**STATED GOAL A**
Copy the lines of the records below word for word, starting at the line that contains "Find the location" and continuing through the final line of the records. Leave the pictures out of your copy.

**TEXT SHOWN**
________

Deportations to the Mexican border from Wisconsin, Illinois, Indiana and Kentucky leave every Friday morning from the Gary Airport in NW Indiana. From 2013 to April 2017, 19,501 immigrants arrived in shackles at the Airport from an Illinois prison.

demonstration against deportations in Gary, Indiana.
NWIR

Deportations to the Mexican border from Wisconsin, Illinois, Indiana and Kentucky leave every Friday morning from the Gary Airport in NW Indiana. In just over 3 years, from 2013 to April 2017, 19,501 immigrants arrived in shackles at the Airport from an Illinois prison and were flown to Brownsville, where ICE pushed them across the border. Although vigils had been held for over a decade at the Broadview IL detention facility and now in Kankakee, the World Atlantic flights had previously left from O’Hare.

Since 2010, ICE has issued a series of requests for information seeking proposals to build a new 800-1200 bed immigration prison within a 60-minute drive of ICE's regional headquarters in downtown Chicago. GEO, the second largest private prison corporation in the U.S., has tried multiple times to build such a prison. When word leaked that GEO had bought land in Hobart IN activists responded quickly and effectively. Then Geo went to Gary, not once but even after a swift defeat, a second time. The corporation claimed that they would bring in 200 jobs to Gary where unemployment continues to be extraordinarily high, close to 40%.

The campaign against GEO highlighted their despicable history of union-busting as Wackenhut and, then, of the intolerable and dangerous conditions in its many prison facilities. Opposition included the faith communities—the NWI Federation of Interfaith Organizations led the charge--Black Lives Matter, Concerned Citizens’ groups of many communities, with strong support from a few city council representatives.

________

**STATED GOAL B**
Using the text on deportations from the Gary Airport, say whether each statement agrees with it, giving yes or no and quoting the deciding words: (i) Deportation flights leave the Gary Airport every Friday morning. (ii) GEO is the largest private prison corporation in the U.S. (iii) GEO claimed it would bring 200 jobs to Gary.

________

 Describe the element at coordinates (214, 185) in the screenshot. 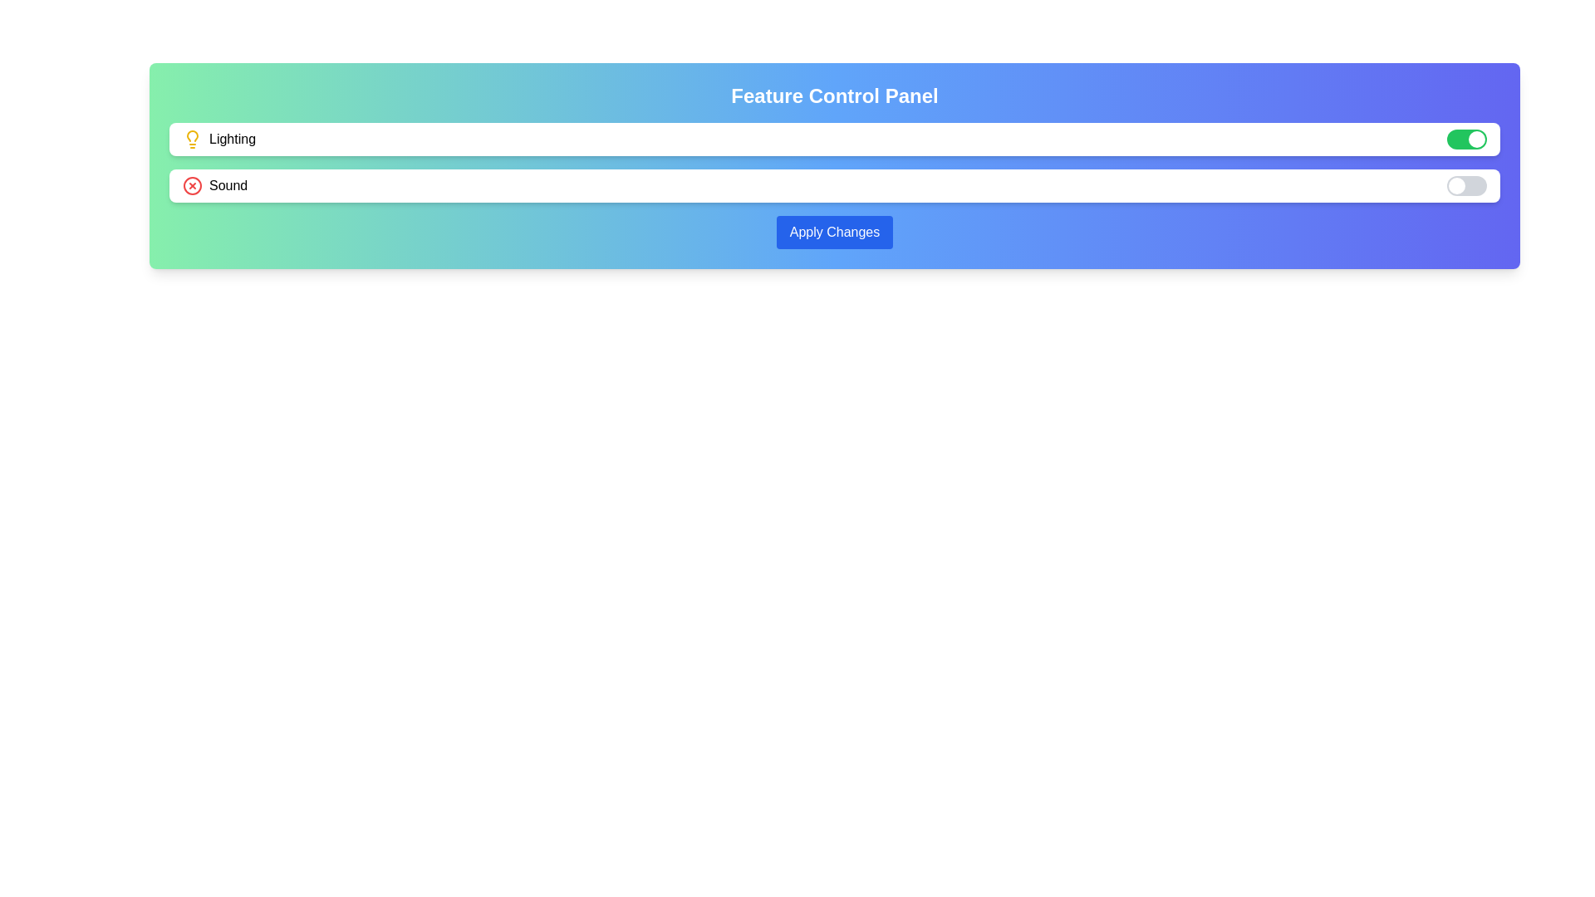

I see `the text-label with a circular red-bordered icon containing an 'X' symbol and the word 'Sound' written in black text, located in the second row of a section with a green-to-blue gradient background` at that location.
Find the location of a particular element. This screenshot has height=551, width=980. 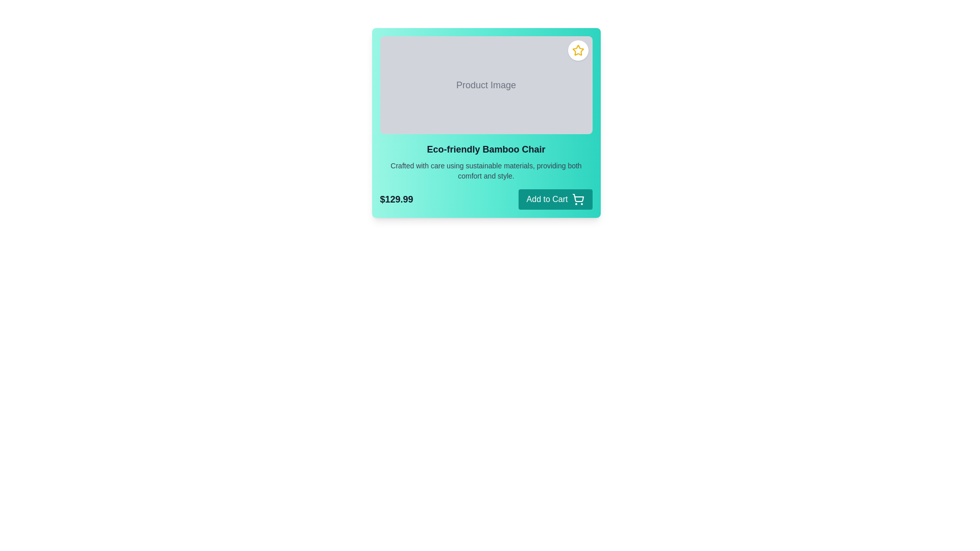

the small circular Icon Button with a yellow star icon located at the top right corner of the 'Product Image' section is located at coordinates (578, 51).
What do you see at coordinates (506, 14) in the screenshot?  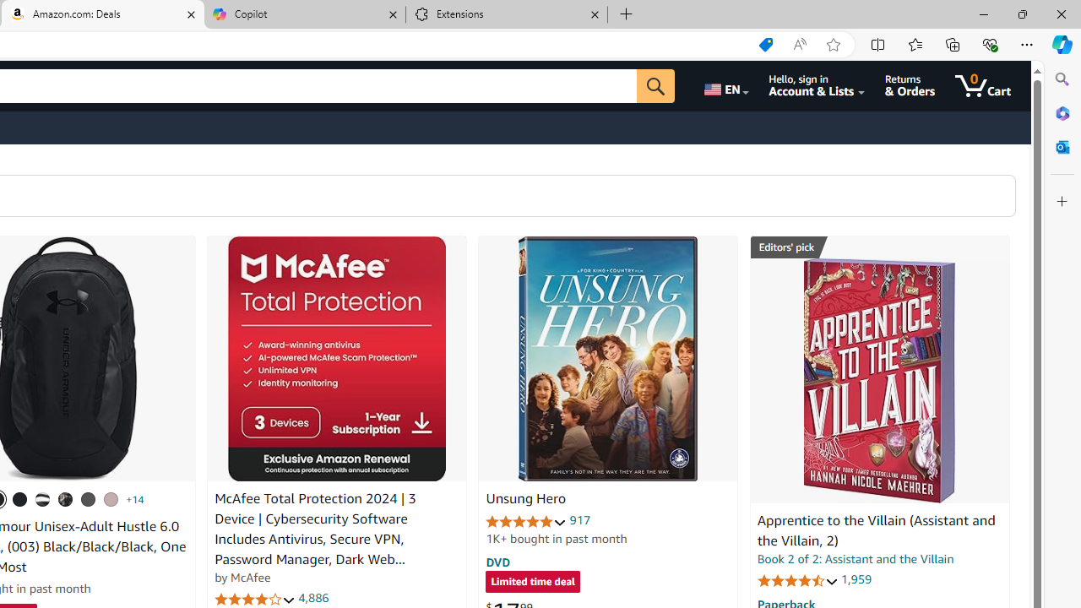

________

**CORRECT RESULT A**
Find the location of a particular element. This screenshot has height=551, width=980. 

the small circular Icon Button with a yellow star icon located at the top right corner of the 'Product Image' section is located at coordinates (578, 51).
What do you see at coordinates (506, 14) in the screenshot?  

**CORRECT RESULT B**
(i) Yes: "leave every Friday morning from the Gary Airport in NW Indiana"
(ii) No: "GEO, the second largest private prison corporation in the U.S."
(iii) Yes: "they would bring in 200 jobs to Gary"